Indian authorities once again demonstrated their tough stance on cryptocurrencies with a preemptive ban on crypto advertising and sponsorships in the local women’s cricket league. 

As reported by Planet Sport on Feb. 14, the Board of Control for Cricket in India (BCCI) sent a 68-page advisory to the Women’s Premier League teams, specifying the activities which couldn’t be advertised. In the document, cryptocurrencies were mentioned along with the gambling and tobacco industries:

“No franchisee shall undertake a partnership or any kind of association with an entity that is in any way connected/related to an entity that is involved/operates, directly or indirectly, in the cryptocurrency sector.“

This follows a previous ban for the men’s cricket Premier League, introduced back in 2022. Before the ban, the Indian Premier League had collaborated at least with two local crypto exchanges — CoinSwitch Kuber and CoinDCX. Coincidentally, in March 2022, the crypto businesses decided not to advertise in the Premier League due to responsibility concerns.

Home to an estimated 115 million cryptocurrency investors, in 2022, India introduced two laws demanding crippling taxes on crypto-related unrealized gains and transactions and requiring its citizens to pay a 30% tax on unrealized crypto gains.

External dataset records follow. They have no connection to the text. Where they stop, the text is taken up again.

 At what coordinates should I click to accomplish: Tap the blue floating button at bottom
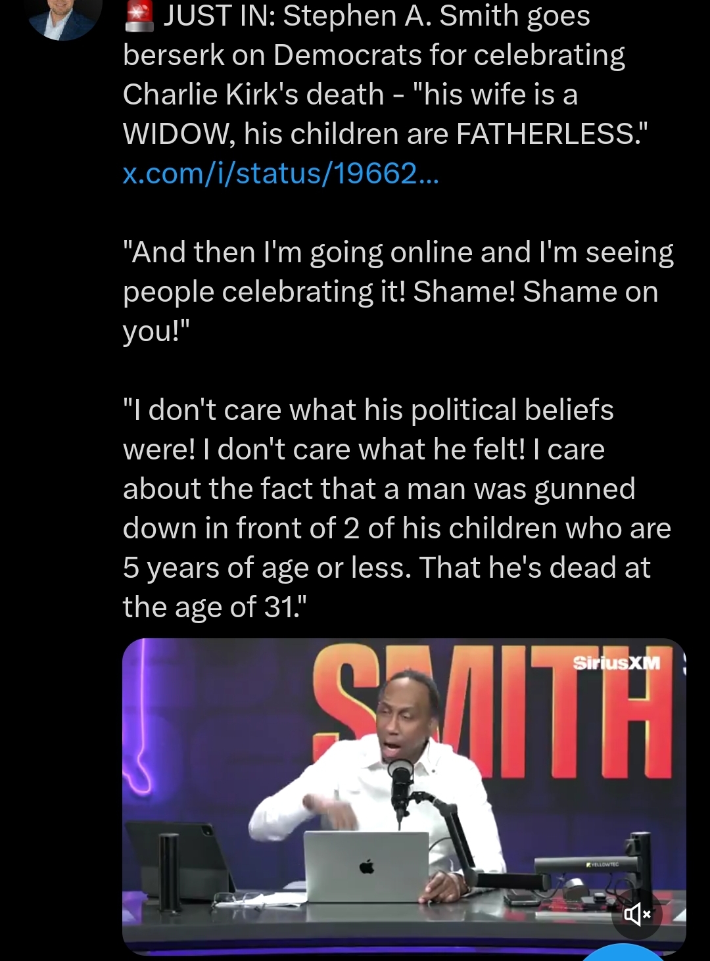pos(623,953)
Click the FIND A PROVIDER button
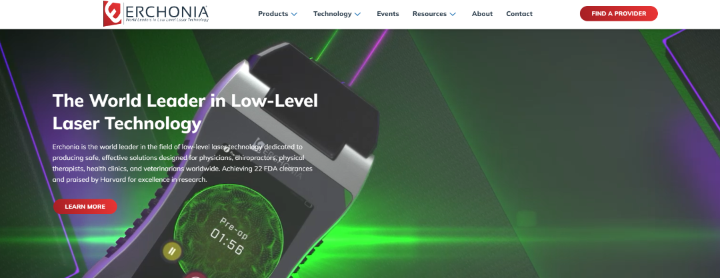720x278 pixels. tap(619, 14)
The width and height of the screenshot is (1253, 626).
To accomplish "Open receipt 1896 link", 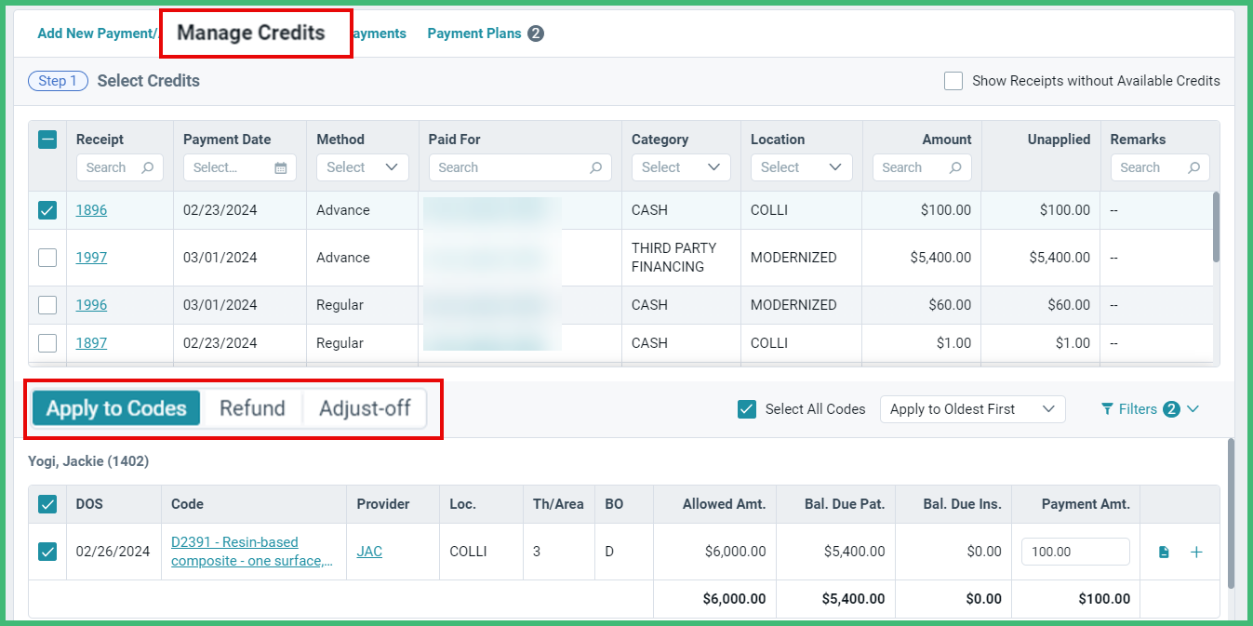I will [x=90, y=210].
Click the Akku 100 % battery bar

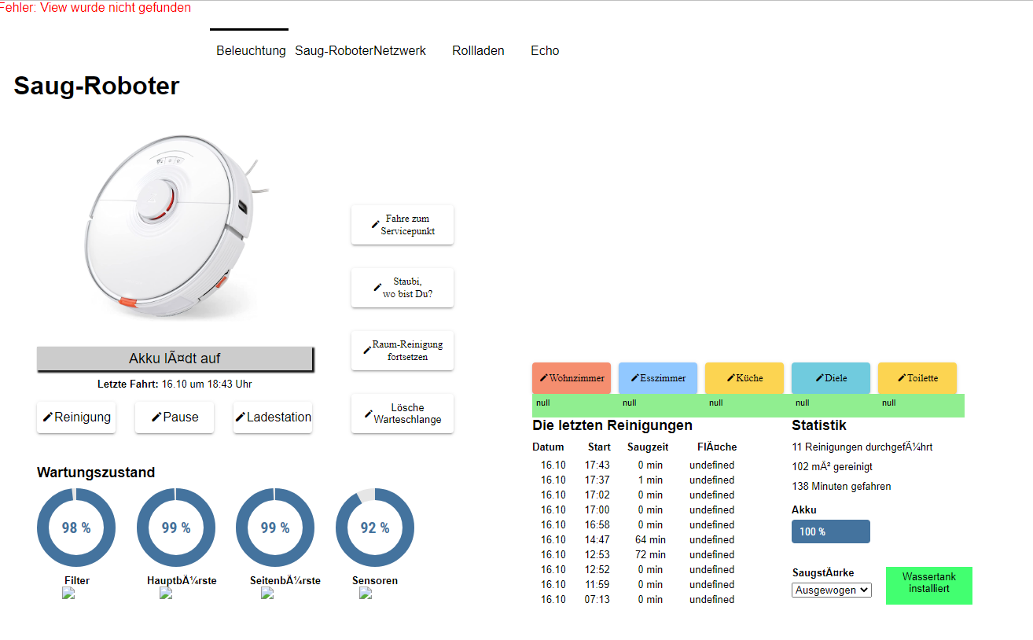(831, 531)
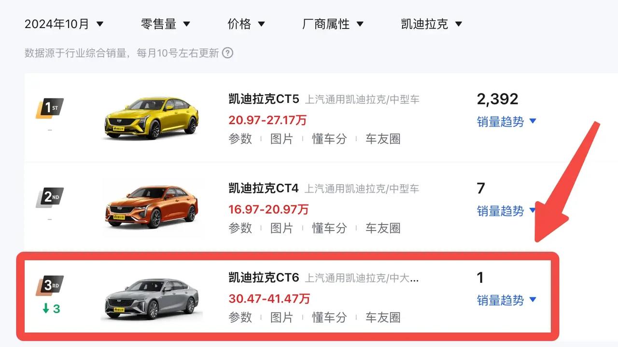Open the yellow CT5 car thumbnail
Screen dimensions: 618x347
pyautogui.click(x=152, y=118)
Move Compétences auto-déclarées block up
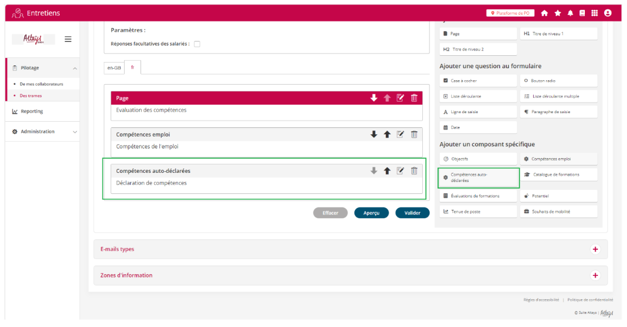Image resolution: width=627 pixels, height=327 pixels. (387, 171)
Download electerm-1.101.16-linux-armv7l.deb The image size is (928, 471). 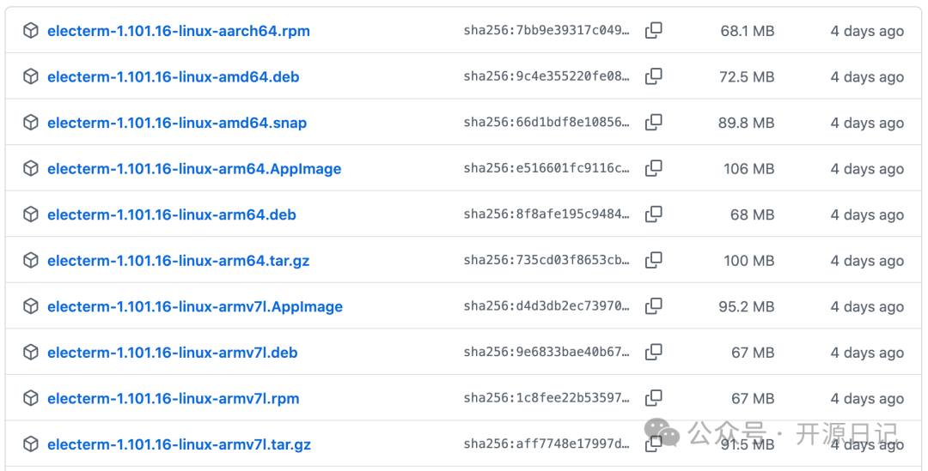click(172, 352)
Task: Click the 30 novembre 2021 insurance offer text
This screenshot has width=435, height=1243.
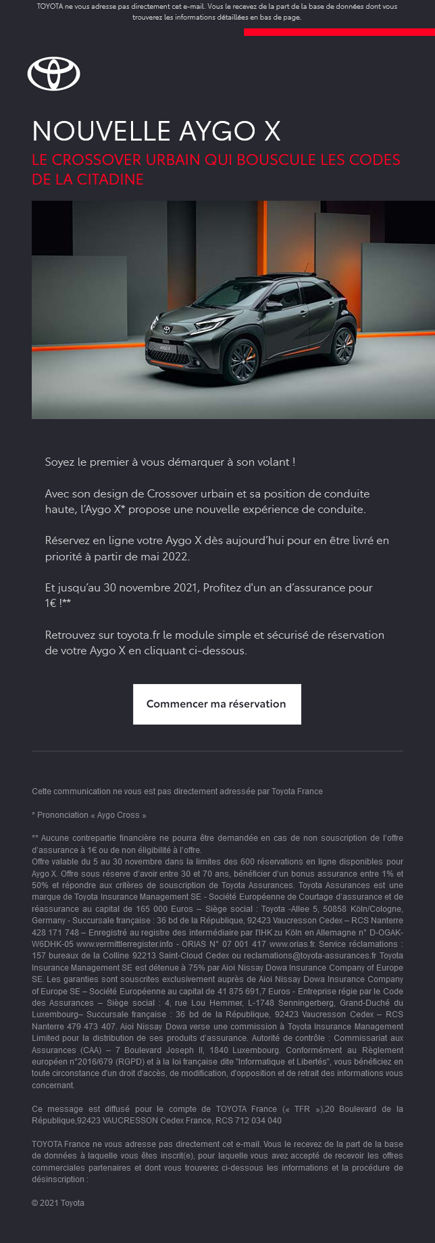Action: pos(209,595)
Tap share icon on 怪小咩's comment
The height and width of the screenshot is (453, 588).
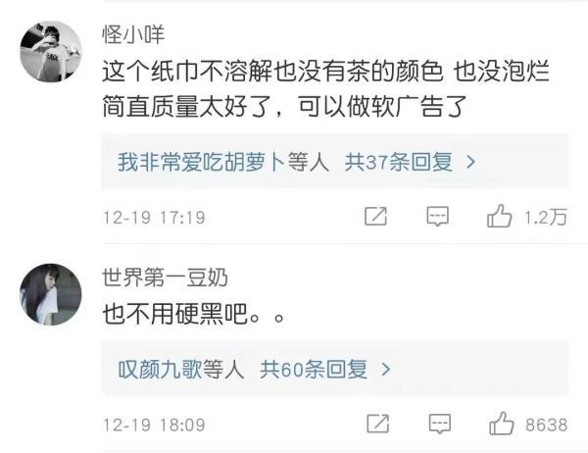point(375,217)
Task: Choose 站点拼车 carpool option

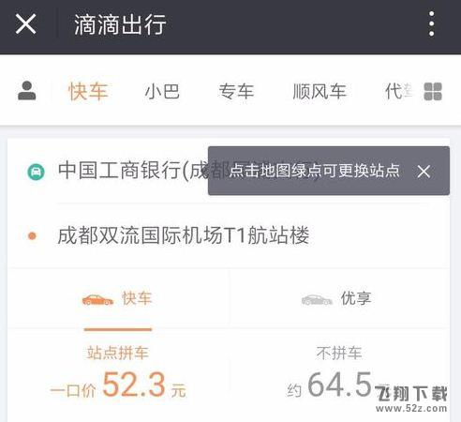Action: [118, 354]
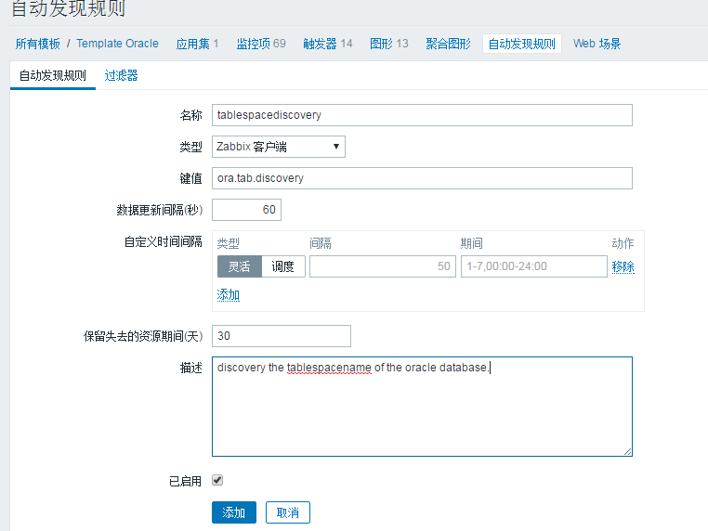Select the 灵活 interval type

[x=240, y=266]
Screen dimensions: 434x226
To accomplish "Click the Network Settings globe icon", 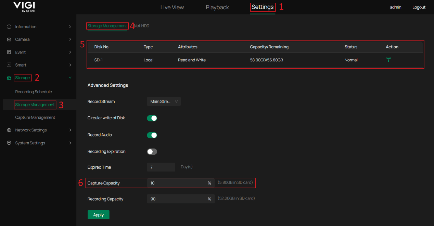I will pyautogui.click(x=9, y=130).
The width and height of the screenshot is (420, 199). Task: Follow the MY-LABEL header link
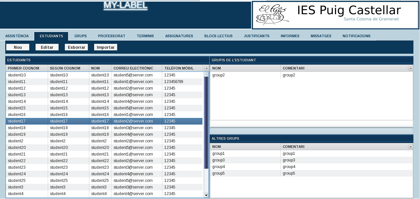125,5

Related: India in ‘no hurry’ for CBDC as digital rupee pilot onboards 50K users

Some investors expected a change this year to ease the pressure on the crypto sector, but the national budget for 2023 didn’t deliver. The country’s finance minister, Nirmala Sitharaman, believes in a global regulatory framework on crypto, which is why the Indian crypto regulatory regime is unlikely to shift autonomously.

Crypto advertising became a hot topic for global regulators and enforcement agencies amid a series of failures and bankruptcies of large platforms. In the United Kingdom, newly proposed advertising rules could potentially see executives of crypto firms face up to two years of prison for failing to meet certain requirements around promotion.